Flatbed loads improved on a year-over-year basis for the first time this year, Costello said.

Refrigerated freight was 4.1% higher compared with last April and down 2.5% from March, reflecting a seasonal move, the ATA official said.

Small truckload fleets, with annual revenue below $30 million, did not fare as well and continued a trend of weakening business. They lost 2.1% of volume from March and 5.6% when measured against April of last year.

The report also noted improving trends in the smaller less-than-truckload category with a 0.3% sequential improvement and an 8.9% year-over-year rise. Truckload is about eight times larger than LTL by revenue.

Multiple sources, including carriers, load board operators, the Federal Reserve and analysts also reported improving conditions.

Clifton Parker, CERO of G&P Trucking, and Brian Kinsey, CERO of Brown Integrated Logistics, both told TST freight volumes have been running ahead of last year and that recent shipment levels have been steady.

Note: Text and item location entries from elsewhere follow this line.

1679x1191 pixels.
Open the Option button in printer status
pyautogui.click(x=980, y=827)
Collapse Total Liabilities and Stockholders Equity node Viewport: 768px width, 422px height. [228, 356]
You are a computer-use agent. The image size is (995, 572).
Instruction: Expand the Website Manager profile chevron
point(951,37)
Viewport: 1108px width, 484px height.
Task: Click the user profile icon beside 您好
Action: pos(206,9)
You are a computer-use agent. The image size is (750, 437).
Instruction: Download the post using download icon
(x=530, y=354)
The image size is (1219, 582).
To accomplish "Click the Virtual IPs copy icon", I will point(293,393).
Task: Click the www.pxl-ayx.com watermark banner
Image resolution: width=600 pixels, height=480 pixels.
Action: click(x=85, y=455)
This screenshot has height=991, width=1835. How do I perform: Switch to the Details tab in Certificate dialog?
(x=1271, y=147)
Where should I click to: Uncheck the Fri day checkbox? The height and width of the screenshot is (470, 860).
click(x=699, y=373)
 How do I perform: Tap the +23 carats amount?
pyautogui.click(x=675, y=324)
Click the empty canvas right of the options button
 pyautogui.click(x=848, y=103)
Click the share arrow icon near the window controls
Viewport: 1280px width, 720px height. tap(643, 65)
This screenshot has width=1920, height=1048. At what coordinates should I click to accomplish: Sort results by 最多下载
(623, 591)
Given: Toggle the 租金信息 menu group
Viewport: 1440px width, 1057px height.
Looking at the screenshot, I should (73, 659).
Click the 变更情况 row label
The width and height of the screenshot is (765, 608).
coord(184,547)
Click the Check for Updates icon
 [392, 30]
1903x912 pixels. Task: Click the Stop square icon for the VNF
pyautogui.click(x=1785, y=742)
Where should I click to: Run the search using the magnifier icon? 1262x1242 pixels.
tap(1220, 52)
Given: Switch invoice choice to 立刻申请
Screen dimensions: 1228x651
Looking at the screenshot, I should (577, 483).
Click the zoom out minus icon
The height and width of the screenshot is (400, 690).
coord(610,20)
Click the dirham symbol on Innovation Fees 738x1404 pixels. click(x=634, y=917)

“We are busy. Capacity is still tight. There are a lot of people looking for trucks,” said Parker, whose South Carolina-based company handles beverage traffic as well as home improvement and automotive freight.

He also said that volumes remained level from March through May, though there was one more operating day in April.

“Business is very steady,” said Kinsey, whose Atlanta-area trucking company serves a different market than G&P.

Kinsey, whose company ranks No. 99 on the for–hire TT100, said dedicated trucking business has “improved pretty significantly year-over-year.”

The steady volumes “are an indication that manufacturers are producing at a pretty steady rate — it is not a yo-yo effect,” Brown said.

While manufacturers are doing better, plants still are running at less than full capacity, he said.

Landfast System, No. 9 on the for-hire TT100, reported stronger freight volumes during a June 2 conference call.

On the load boards, DALT said May spot loads were 48% higher than the same month of 2013, after a 58% year-over-year increase in April.

Internet Truck Stop’s June 2 report said its market demand index, which measures available loads and trucks, strengthened in late May.

The Federal Reserve’s Beige Book report last week said that cargo volume was increasing in line with moderate economic improvement from late April to early May.

Likewise, research firm FRI said last week: “The environment for carriers remains very positive, with rising prices and tight TIL hauling capacity.”

Jonathan Starks, director of transportation analysis, said the firm’s April trucking conditions report reflected the abnormal market earlier in the year, when winter conditions disrupted deliveries and likely caused a drawdown in inventories.

“Freight remains fairly busy,” BB&T Capital Markets analyst Thom Albrecht said in a June 2 investor note. “But the month of May was more pedestrian compared to the often chaotic descriptions from mid-November through April.”

Albrecht said Memorial Day holiday freight patterns were smoother than in recent years and “orderly, with minimal service failures,” based on comments from fleets.

While tonnage and shipment levels both improved in April, ATA’s Costello cautioned that the two indicators of trucking activity don’t always move in tandem.

One reason for that is the difference between weights hauled in freight categories, such as heavy tank truck cargo and typically lighter truckload freight.